--- Begin Reading text ---
Pizza It is A-Changin'

At some point during my unhappy junior high years ― I think it was 1980 or ‘81 ― my family visited New York for a weekend.  Aside from hitting certain predictable Midtown attractions (hansom ride in Central Park, Fifth Avenue, watching ice skaters) ― we went down to the Village for Ray’s Pizza ― ie. THE Ray’s Pizza ― the one at the corner of 6th Avenue & 11th Street, which served a stretchy, artery-clogging, oozy and indulgent slice of pie.  The cheese per slice must have weighed at least a quarter-pound ― it was disgusting.  And it was my favorite part of the weekend.
--- End Reading text ---
--- Begin Record extracts ---
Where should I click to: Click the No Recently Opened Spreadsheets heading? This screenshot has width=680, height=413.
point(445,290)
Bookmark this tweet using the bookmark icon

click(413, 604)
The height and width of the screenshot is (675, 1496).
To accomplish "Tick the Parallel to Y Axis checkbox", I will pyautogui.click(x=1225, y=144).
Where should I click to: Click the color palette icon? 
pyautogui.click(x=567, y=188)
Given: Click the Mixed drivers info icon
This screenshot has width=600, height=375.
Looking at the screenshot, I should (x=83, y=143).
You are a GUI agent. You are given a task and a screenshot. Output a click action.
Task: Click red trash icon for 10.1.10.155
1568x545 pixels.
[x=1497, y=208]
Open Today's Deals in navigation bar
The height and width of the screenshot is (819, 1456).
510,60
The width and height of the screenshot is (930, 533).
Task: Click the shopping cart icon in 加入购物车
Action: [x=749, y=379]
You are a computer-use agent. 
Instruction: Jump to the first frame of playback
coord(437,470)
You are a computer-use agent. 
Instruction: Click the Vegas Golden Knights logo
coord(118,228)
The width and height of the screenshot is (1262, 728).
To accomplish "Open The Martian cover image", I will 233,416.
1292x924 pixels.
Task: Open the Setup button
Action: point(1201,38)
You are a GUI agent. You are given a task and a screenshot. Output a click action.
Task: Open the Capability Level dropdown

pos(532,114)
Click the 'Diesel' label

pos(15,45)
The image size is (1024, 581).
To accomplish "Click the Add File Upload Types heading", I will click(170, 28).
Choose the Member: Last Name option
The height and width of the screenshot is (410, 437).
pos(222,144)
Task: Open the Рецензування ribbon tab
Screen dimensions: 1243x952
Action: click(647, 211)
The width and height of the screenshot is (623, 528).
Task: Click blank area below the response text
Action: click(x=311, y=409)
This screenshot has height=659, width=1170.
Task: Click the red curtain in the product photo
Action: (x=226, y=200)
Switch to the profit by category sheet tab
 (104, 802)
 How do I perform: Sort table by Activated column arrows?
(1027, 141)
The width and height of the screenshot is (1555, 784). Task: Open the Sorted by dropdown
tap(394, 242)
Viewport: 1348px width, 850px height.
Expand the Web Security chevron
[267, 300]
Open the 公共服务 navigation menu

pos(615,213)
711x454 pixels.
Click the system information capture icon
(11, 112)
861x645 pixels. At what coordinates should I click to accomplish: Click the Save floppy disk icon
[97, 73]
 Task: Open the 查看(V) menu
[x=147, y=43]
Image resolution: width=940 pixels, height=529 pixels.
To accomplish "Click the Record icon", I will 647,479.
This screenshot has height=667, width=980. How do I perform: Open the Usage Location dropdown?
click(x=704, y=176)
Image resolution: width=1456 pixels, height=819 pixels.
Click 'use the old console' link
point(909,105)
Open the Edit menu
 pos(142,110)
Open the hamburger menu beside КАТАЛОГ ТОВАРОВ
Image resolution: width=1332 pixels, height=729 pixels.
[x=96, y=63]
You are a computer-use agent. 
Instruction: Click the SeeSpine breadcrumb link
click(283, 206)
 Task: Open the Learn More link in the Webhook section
--- End Record extracts ---
◆ Written instruction ◆
Continue the pizza essay from where it stops. The items have nothing to do with the pizza essay.

◆ Task result ◆
The Ray’s phenomenon ― dozens of New York pizzerias called Ray’s (or some mutation of the name, like Famous Rays or Famous Original Rays) ― has perplexed many a soul who’ve set foot in Manhattan.  In 2006 a reader posed a question to the New York Times’s “F.Y.I.” column: “The city is filled with Ray’s Pizzas.  Where was the first Ray’s Pizza and what’s the story behind it?”  The answer given was that Ray’s Pizza on Prince Street opened in 1959, but it otherwise did not offer much detail on the saga.  (Many articles and posts have since elaborated.  I like pizza historian Scott Wiener’s 2011 rendition.)

I would guess that the Ray’s at 6th Avenue & 11th Street must have garnered more fame and bigger crowds during the 1970s-‘80s than any other Ray’s ever.  (Its ascent may have begun when in 1973 a “Talk of the Town” piece in The New Yorker called their pizza “reliably and famously delicious,” and pointed out that while living in London, its owner had been second chef at the American embassy and head chef at the Italian and Greek embassies.)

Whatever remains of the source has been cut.